The application of MSCs in wound healing, scar treatment, and soft tissue repair is also studied extensively. In recent years, lipofilling has emerged as a popular scar treatment method. The regenerative capacity of adipose-derived stem cells (AD-MSCs) suspended in an extracellular matrix called stromal vascular fraction (SVF) has significant benefits for scar treatment. Similarly, fat tissue is also used as a bioactive material in regenerative surgery. Lipofilling/fat graft-nano-fat technique act as a bioactive scaffold for wound healing and scar treatment (Gentile et al., 2021b). Foot ulceration in diabetic patients can lead to high disability and even mortality. Platelet-rich plasma (PRP) therapy is used widely for diabetic wound healing due to its high content of growth factors. To overcome the rapid degradation of growth factors in PRP, AD-MSCs are combined with PRP therapy to promote diabetic wound healing by downregulation of the notch signaling pathway (Ebrahim et al., 2021). The combined therapy showed improved re-epithelialization and granulation tissue formation with a significant increase in collagen, epidermal thickness, and angiogenesis. Autologous stem cell therapy, including PRP, human follicles stem cells, and AD-MSCs, are effective for hair regrowth in patients affected by androgenetic alopecia and for wound healing (Gentile et al., 2021a). The skin acts as a natural shield against the sun’s ultraviolet (UV) rays (Gentile et al., 2021b). However, extended exposure to the sun and UV radiation can harm the skin’s structure, reduce collagen formation, and speed up the aging process (called photoaging). Photoaging indications, wrinkles, loss of elasticity, and soft tissue abnormalities in the face are all treated with AD-MSCs. AD-MSCs are used because of their migratory activity, paracrine effects, and in vivo-ex vivo outcomes, such as dermal fibroblast proliferation, antioxidant impact, and reduction of matrix metalloproteinase (MMPs) (Gentile et al., 2021b). In conclusion, considering the benefits of MSCs, these cells have wide applications in pure form as well as combined with biomaterials or other various therapies to treat diseases.

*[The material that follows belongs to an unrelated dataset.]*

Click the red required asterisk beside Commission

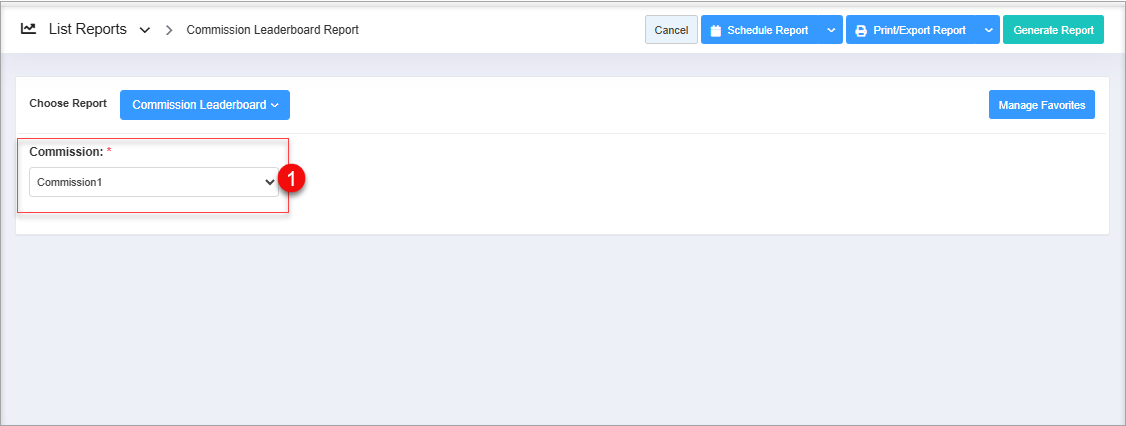point(109,151)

Acknowledgement: Funders are thanked for support of this writing.

Availability of Data and Materials: Data sharing not applicable to this article as no datasets were generated or analyzed during the current study.

Authors Contribution: The authors confirm contribution to the paper as follows: study conception and design: KTL, TVP; data collection: KTL, TVP; Data analysis and interpretation: TVP, DKP, SDD, KG, AR; Drafting the article: TVP; Critical revision of the article: KTL, DKP; Final approval of the version to be published: KTL.

Ethics Approval: No committees were required for this study.

Funding Statement: This research was supported by the Basic Research Program through the National Research Foundation of Korea (NRF), funded by the Ministry of Education (NRF-2018R1A6A1A03025582) and the National Research Foundation of Korea (NRF-2019R1D1A3A03103828).

Conflicts of Interest: The authors declare that they have no conflicts of interest to report regarding the present study.